A naPorta, startup brasileira especializada em logística urbana para territórios considerados complexos, anunciou a abertura de sua terceira rodada de investimentos. A captação tem como objetivo acelerar a expansão operacional da empresa, ampliar sua presença geográfica e investir no desenvolvimento de novas tecnologias para a gestão logística.
Fundada há cinco anos, a empresa desenvolve soluções voltadas à distribuição de produtos em regiões historicamente pouco atendidas pelos grandes operadores logísticos. Utilizando tecnologia própria e um modelo de Logistics as a Service (LaaS), a startup integra sistemas de gestão, torre de controle, central de atendimento, aplicativos para entregadores e ferramentas para gerenciamento de coletas e entregas.

Crescimento impulsiona nova rodada de investimentos
A abertura da nova captação ocorre após um período de forte expansão da empresa. Segundo a naPorta, nos últimos quatro anos a operação cresceu mais de 50 vezes, ultrapassando a marca de 7 milhões de entregas realizadas, com impacto em mais de 5 milhões de pessoas e atuação em mais de 6 mil localidades em todo o País.
Atualmente, a startup conta com mais de 300 entregadores ativos diariamente e informa ter destinado mais de R$ 9 milhões em pagamentos a parceiros logísticos.
De acordo com Katrine Scomparin, cofundadora e CMO da naPorta, o desempenho da empresa demonstra o potencial desse segmento do mercado. “O crescimento da naPorta demonstra que existe um mercado relevante e ainda pouco explorado nesses territórios. Conseguimos construir uma operação escalável, eficiente e baseada em tecnologia, validando um modelo que combina impacto econômico com potencial de crescimento”, afirma.
Segundo a empresa, os recursos captados serão direcionados principalmente ao fortalecimento da infraestrutura tecnológica e à expansão da operação para novas regiões, além do desenvolvimento de parcerias estratégicas que apoiem o crescimento da companhia.

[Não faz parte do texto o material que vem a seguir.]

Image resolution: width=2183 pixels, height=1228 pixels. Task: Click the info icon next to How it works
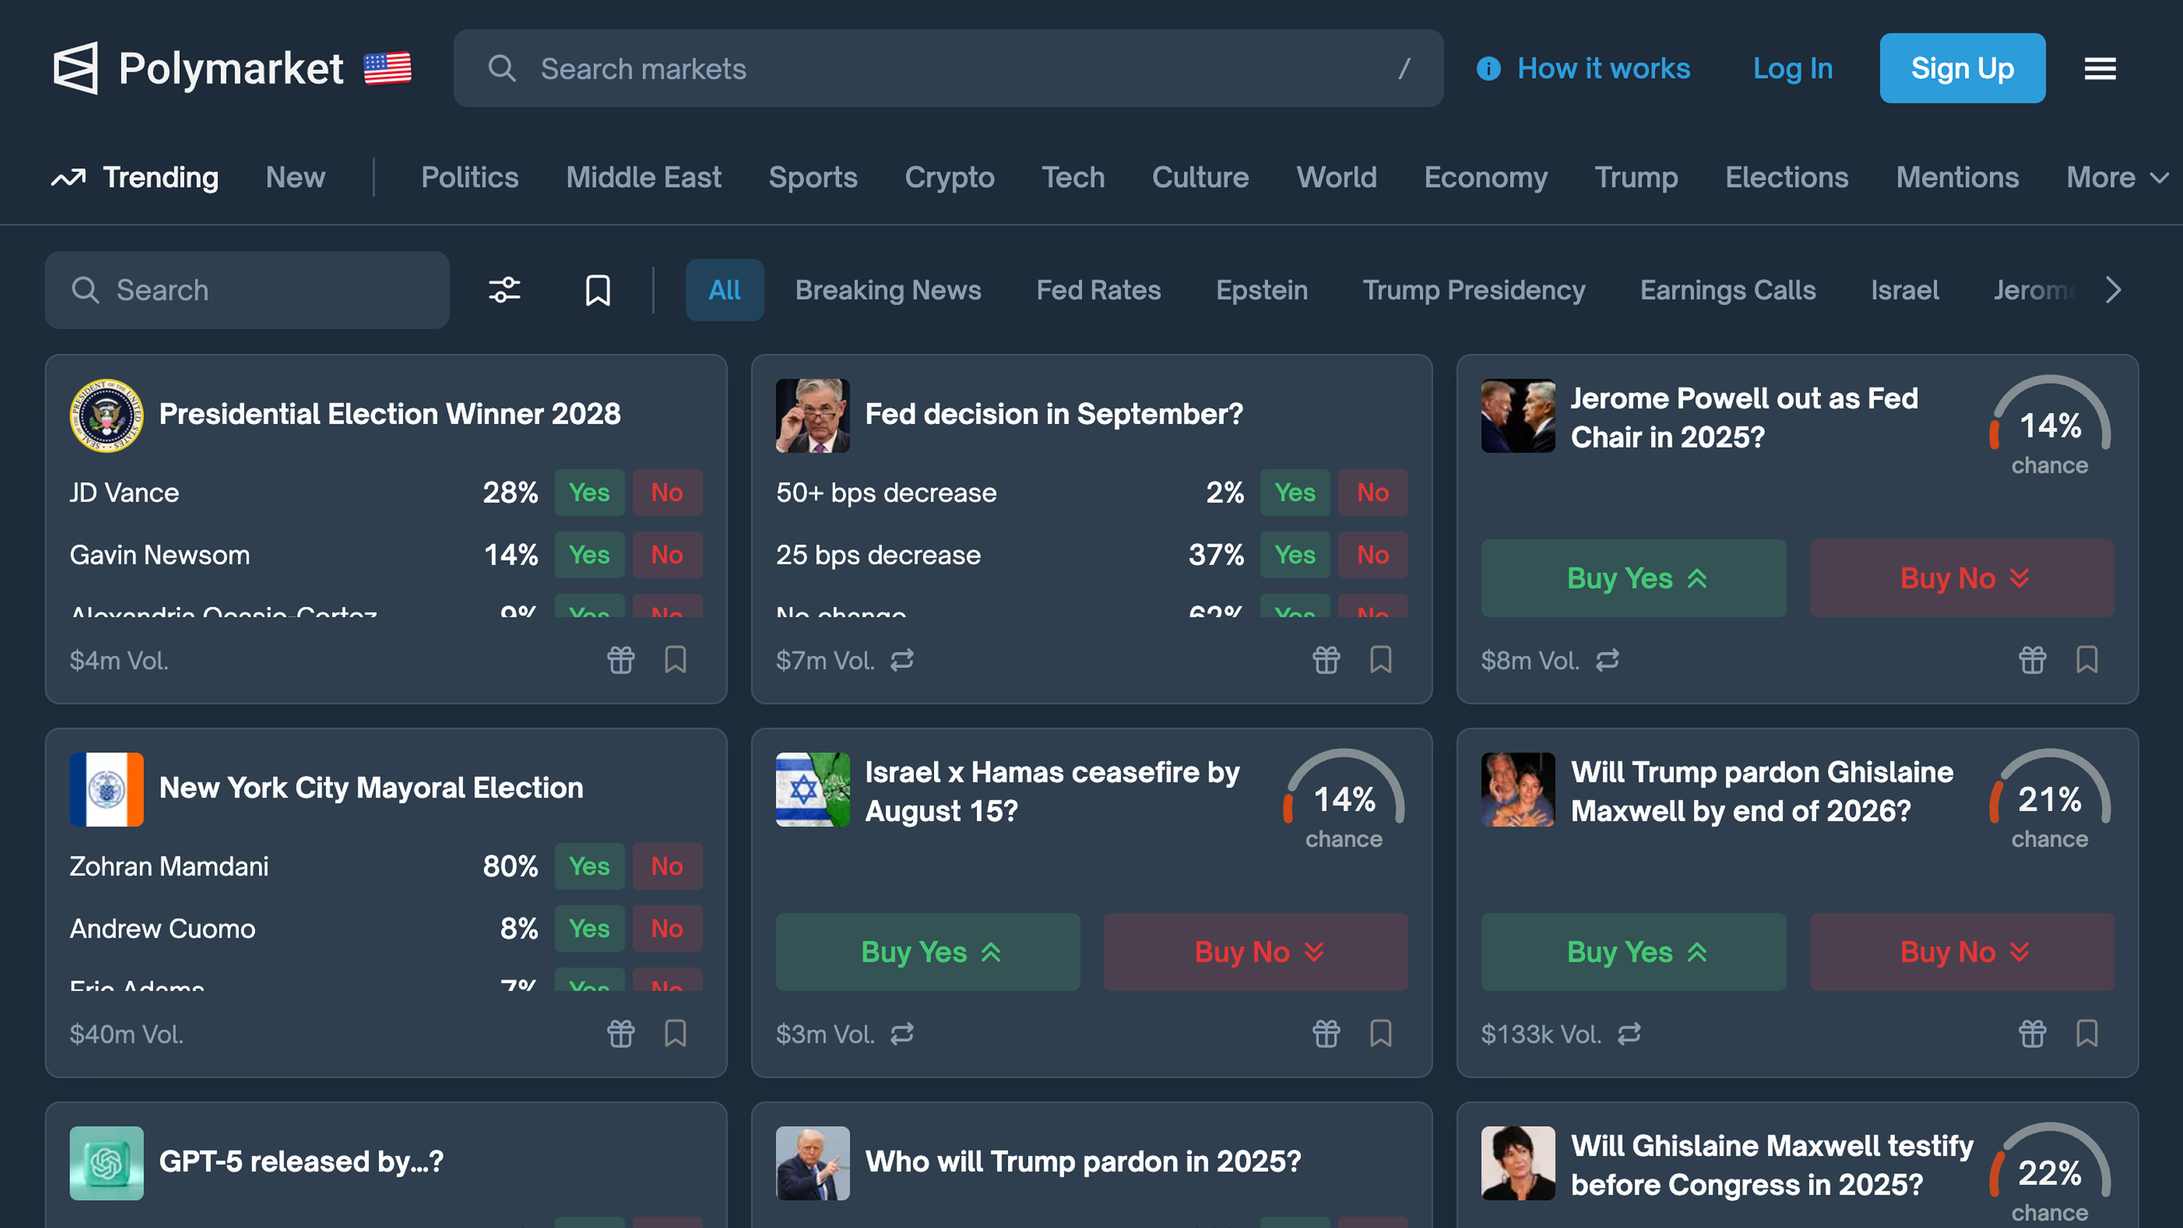click(1488, 69)
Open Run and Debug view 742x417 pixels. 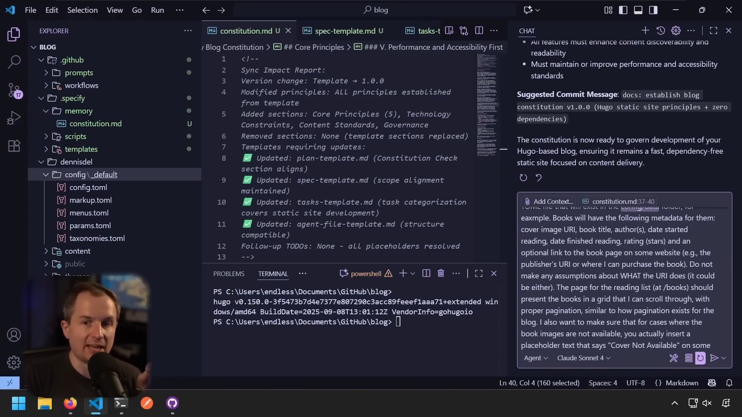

“A abertura da nova rodada representa mais um passo na construção de uma empresa capaz de transformar a logística em mercados que historicamente ficaram à margem dos grandes investimentos do setor. Queremos ampliar nossa capacidade de atendimento e continuar desenvolvendo tecnologia para resolver desafios reais do Brasil”, conclui Katrine.